Verbania, 64enne condannato a 3 anni dopo aver sfregiato volto della moglie con acido in parruccheria, tribunale choc: “Lei poteva sciacquarsi”
Gettò 2 flaconi di acido muriatico sul volto della ex compagna, colpendola all’interno del negozio da parrucchiera di proprietà della donna a Verbania. Ma per il giudice non si trattò di un vero "tentativo di deformazione o sfregio permanente"
Un verdetto choc quello emesso dal tribunale di Verbania sul caso dell’uomo di 64 anni che, lo scorso dicembre, gettò acido muriatico sul volto dell’ex compagna nel salone da parrucchiera della donna. Nonostante l’aggressione, il giudice ha escluso il tentativo di sfregio permanente, sostenendo che la vittima avrebbe potuto limitare i danni grazie a “un rapido risciacquo”. La condanna è stata fissata in 3 anni, come richiesto dalla procura, ma con una riqualificazione dei reati contestati.
Verbania, 64enne condannato a 3 anni dopo aver sfregiato volto della moglie con acido in parruccheria, tribunale choc: “Lei poteva sciacquarsi”
Gettò 2 flaconi di acido muriatico sul volto della ex compagna, colpendola all’interno del negozio da parrucchiera di proprietà della donna a Verbania. Ma per il giudice non si trattò di un vero "tentativo di deformazione o sfregio permanente". È quanto emerge dalle motivazioni della sentenza emessa il 12 novembre, che ha condannato a tre anni l’uomo, un 64enne, autore dell’aggressione del 28 dicembre scorso.

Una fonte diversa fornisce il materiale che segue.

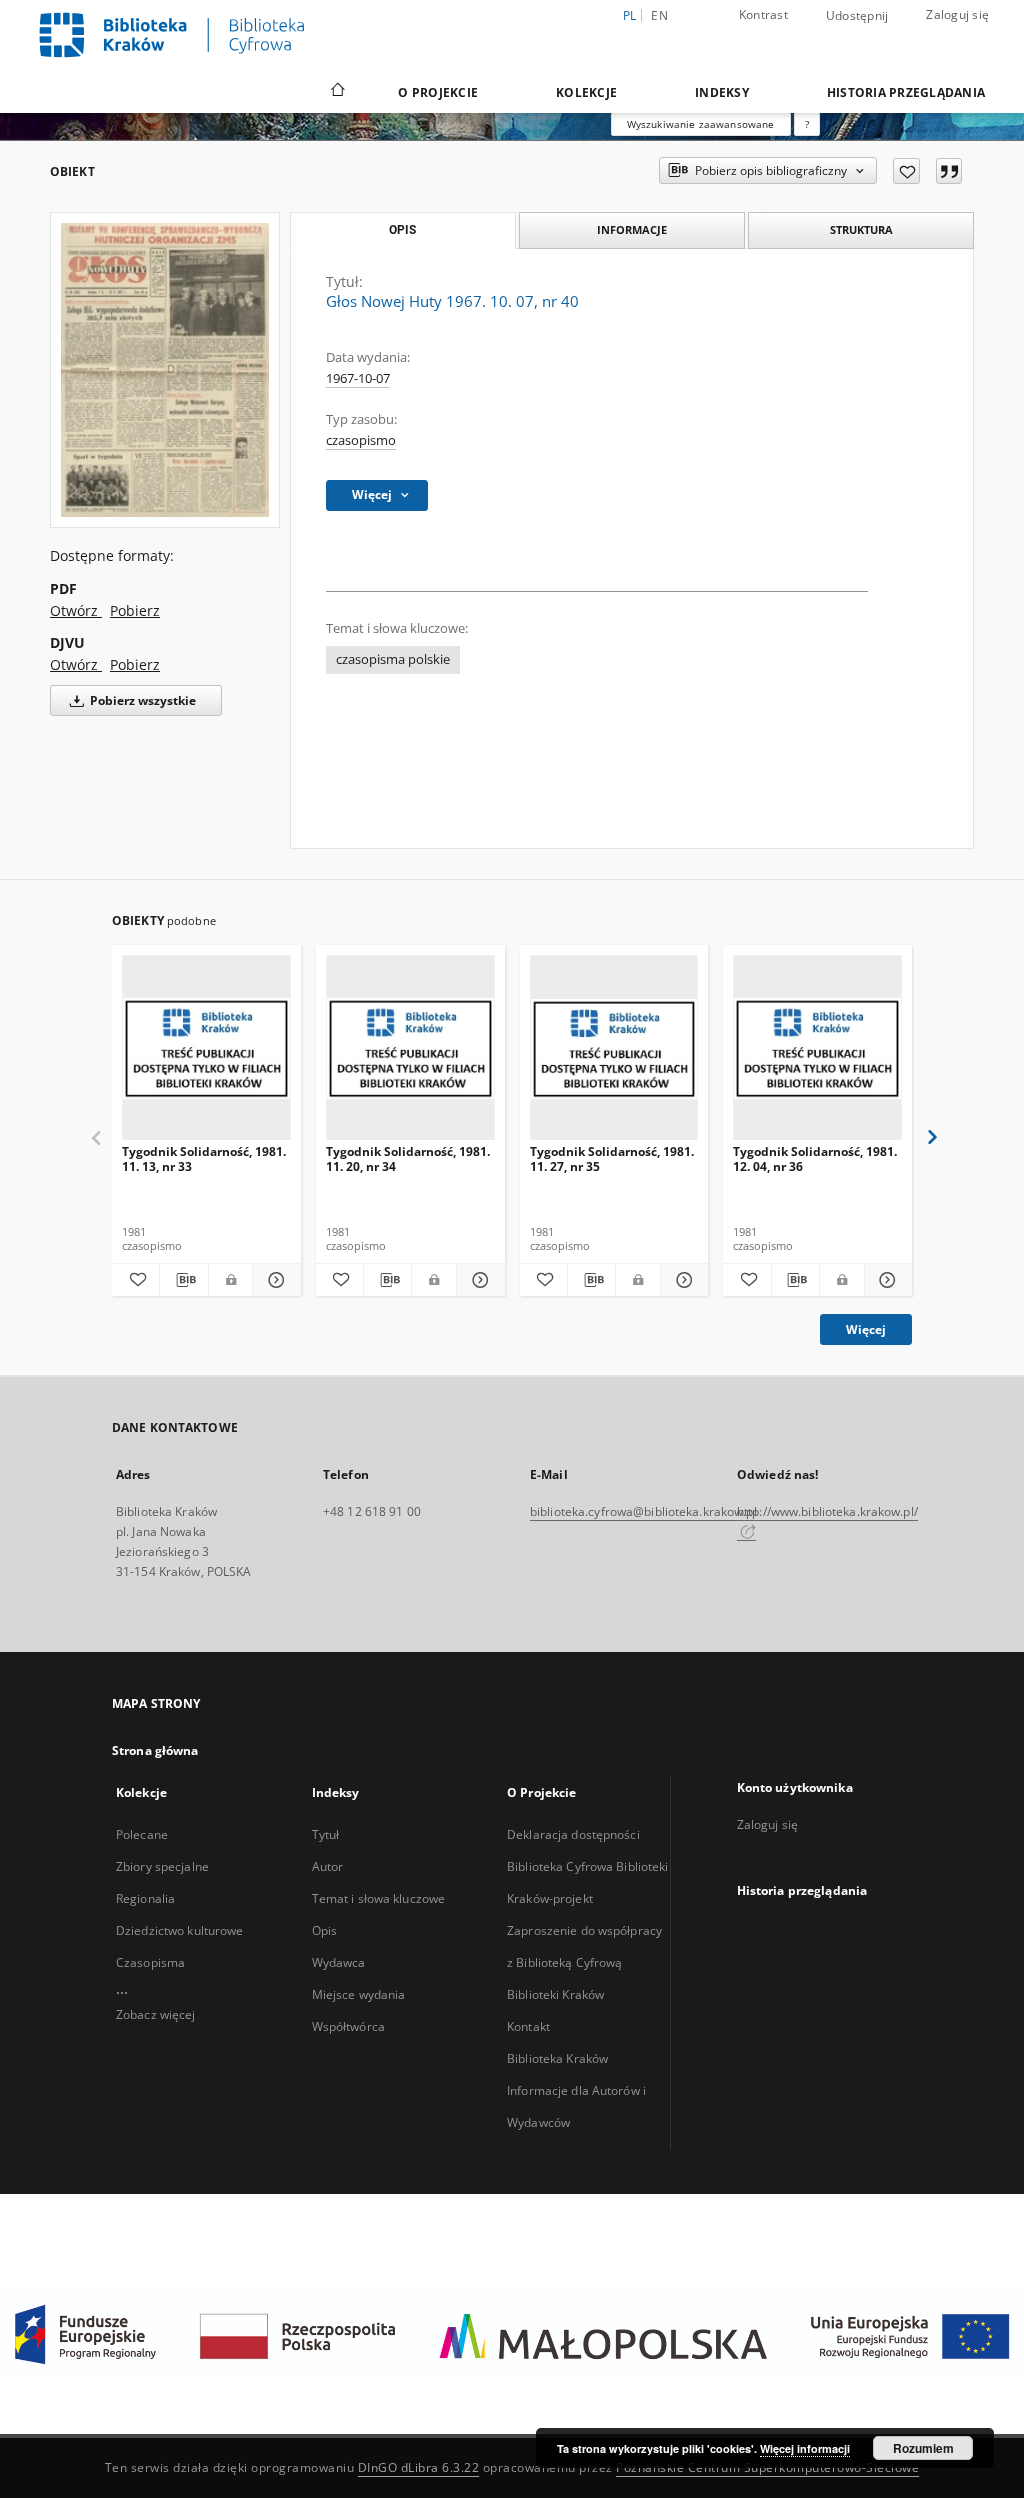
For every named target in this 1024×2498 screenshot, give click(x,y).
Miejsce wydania (359, 1994)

Secondo il tribunale, il liquido – acido cloridrico al 6,5% – era "inidoneo a provocare in concreto" il danno devastante tipico degli attacchi con acido poiché, nel salone, la vittima avrebbe potuto intervenire subito: era infatti "possibile risciacquare immediatamente la cute colpita senza attendere i circa 15 minuti necessari per la cristallizzazione della lesione".
Nelle motivazioni si legge che la donna, "sebbene attinta dal liquido sui capelli, sul collo e sul viso, anche grazie all’immediato abbondante risciacquo (…) non ha riportato danni cicatriziali o profondi sull’epidermide". Una circostanza che per il gup "porta a un diverso inquadramento giuridico" dei fatti, collocando l'episodio "al di fuori dei confini" del reato di tentata deformazione permanente dell’aspetto, pur sottolineando che "in nulla si indulga rispetto alla gravità della condotta delittuosa" dell’imputato.
Così, pur restando invariata la pena richiesta dal pubblico ministero, il giudice ha riqualificato i capi d’imputazione: tentate lesioni gravissime al posto del tentato sfregio, e minacce al posto dello stalking. Nei giorni precedenti l’aggressione, infatti, il 64enne aveva inviato numerosi messaggi inquietanti alla donna, tra cui "quegli occhi potrebbero non vedere più", "l’acido brucia bene" e "quindi d’ora in poi guardati le spalle! E se vai dai carabinieri per te è finita".
Per il difensore della vittima, l’avvocato Mario Di Primo, la pena non è "particolarmente severa" rispetto a ciò che dovrebbe essere "in contesti di violenza di genere". Il legale sottolinea che "nella stragrande maggioranza dei casi chi aggredisce ha bisogno di tempo per riflettere su quanto ha fatto e ha bisogno di tempo non solo per espiare, ma per capire, per imboccare la strada della rieducazione".
Di Primo rivela inoltre che è stata già avanzata un’istanza affinché all’uomo venga concesso il permesso di recarsi al lavoro in una zona distante pochi chilometri dall’abitazione della sua assistita. Una richiesta a cui la difesa della donna si oppone fermamente: "E ovviamente siamo contrarissimi, perché non è stato ancora espresso un chiaro giudizio circa la sua attuale pericolosità sociale. Speriamo non sia un’altra cronaca di una morte annunciata".